A January cold snap in southwestern Idaho killed some vines down to the ground and vintners say the state's 2013 winegrape haul will be lighter as a result. However, with harvest mostly finished up, they like the quality of the grapes they've seen.

CALDWELL, Idaho — Idaho’s wine grape haul will be much lighter this year but, with harvest mostly wrapped up, vintners like the quality of the fruit they’ve seen.

“The fruit is a higher quality this year, which means we will have higher quality wines,” said Williamson Orchards and Vineyards Manager Patrick Williamson. “While we aren’t necessarily thrilled with a lower tonnage per acre, when the fruit is this good we will gladly take the trade-off.”

Idaho’s 1,600 vineyards yield about 2,800 tons of wine grapes each year and the state’s 50 wineries produce an average of 183,000 12-bottle cases.

Most Idaho wineries began harvesting in mid-September and wrapped up about mid-October. Only some late-season varieties and ice wines have yet to be harvested.

Wine growers said the smaller-than-normal wine grape haul in 2013 is due mostly to unusually cold January temperatures that killed some vines down to the ground.

Quite a few vineyards harvested nothing because of the cold damage, said Skyline Vineyards Manager Dale Jeffers.

“Because of winter injury, a lot of grape plants produced zero,” he said. “The whole industry saw a lot of that.

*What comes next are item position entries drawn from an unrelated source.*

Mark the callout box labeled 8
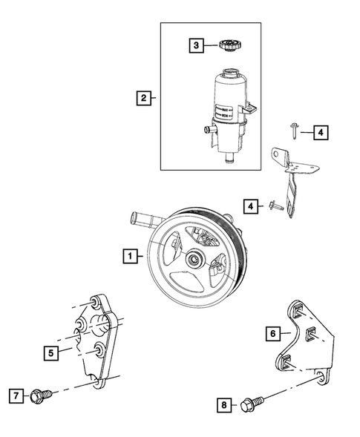coord(221,404)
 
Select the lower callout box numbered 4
coord(252,204)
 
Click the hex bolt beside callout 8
coord(249,405)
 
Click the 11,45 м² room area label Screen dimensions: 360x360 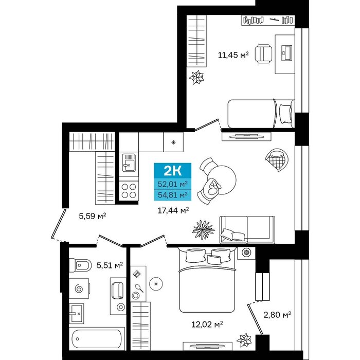pyautogui.click(x=233, y=55)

There’s definitely a lighter load.”

Winemaker Martin Fujishin said total yield statewide could be off by as much as 20 percent.

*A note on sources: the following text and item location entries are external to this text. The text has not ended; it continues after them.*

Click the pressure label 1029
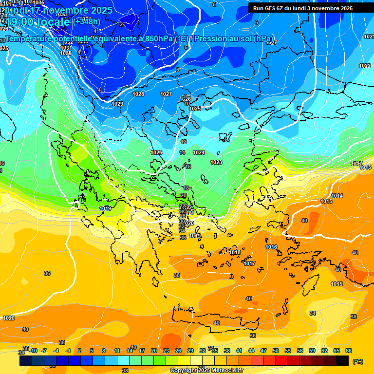(117, 104)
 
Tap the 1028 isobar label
(138, 94)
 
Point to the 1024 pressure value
(199, 152)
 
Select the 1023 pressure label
(216, 162)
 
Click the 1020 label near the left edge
(9, 318)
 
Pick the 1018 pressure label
(235, 252)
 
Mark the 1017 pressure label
(250, 263)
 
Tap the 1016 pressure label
(271, 247)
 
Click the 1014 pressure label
(337, 196)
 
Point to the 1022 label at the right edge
(365, 66)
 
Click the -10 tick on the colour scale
(34, 351)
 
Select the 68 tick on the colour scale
(349, 351)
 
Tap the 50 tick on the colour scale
(276, 351)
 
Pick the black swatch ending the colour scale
(342, 361)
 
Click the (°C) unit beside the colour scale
(358, 361)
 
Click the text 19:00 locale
(37, 22)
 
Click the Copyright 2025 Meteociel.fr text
(206, 370)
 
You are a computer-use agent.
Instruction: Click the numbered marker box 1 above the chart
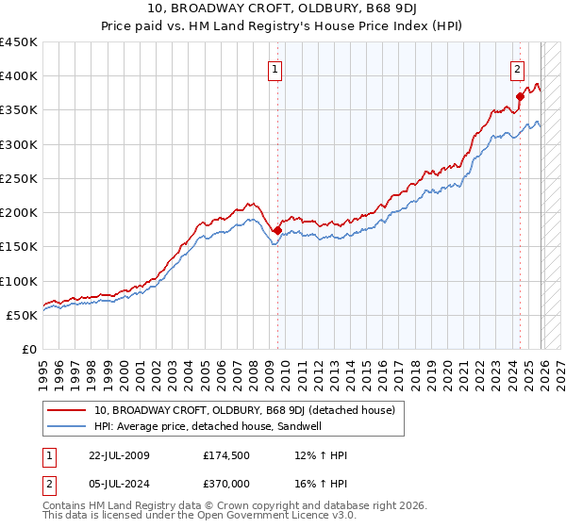pos(275,68)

“There is definitely an overall lower crop yield statewide,” said Fujishin, who teaches viticulture at Treasure Valley Community College. “I think most of the damage probably occurred … from the winter cold we had.”

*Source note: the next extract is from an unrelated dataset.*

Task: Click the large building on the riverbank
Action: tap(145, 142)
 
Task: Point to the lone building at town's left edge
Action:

While the 2013 crop will be below normal, vintners said the quality of the grapes that were harvested is exceptional. Martin said conventional wisdom is that if yields are lower, more of the plant’s resources are devoted to the remaining grapes.

Idaho Wine Commission Executive Director Moya Shatz-Dolsby said nature caused yields to be lighter but for the flavors to be more concentrated.

“We’ll have a little bit smaller crop — it might be off 10 percent overall — but it’s turned out extremely nice,” said Bitner Vineyards owner Ron Bitner. “I think it’s going to make some nice wines for us this year.”

“This year’s harvest was not for the faint-hearted,” said Coiled Wines Winemaker Leslie Preston. But, she added, “I have no doubt that this year’s wine will … be some of the best wine Idaho has seen to date.”

Extremely hot summer temperatures didn’t hurt the grapes and helped offset unusually cold early fall temperatures, said Shatz-Dolsby.

Bitner said the dry, hot summer kept mildew and bug pressure low and he sprayed less than he has in years as a result.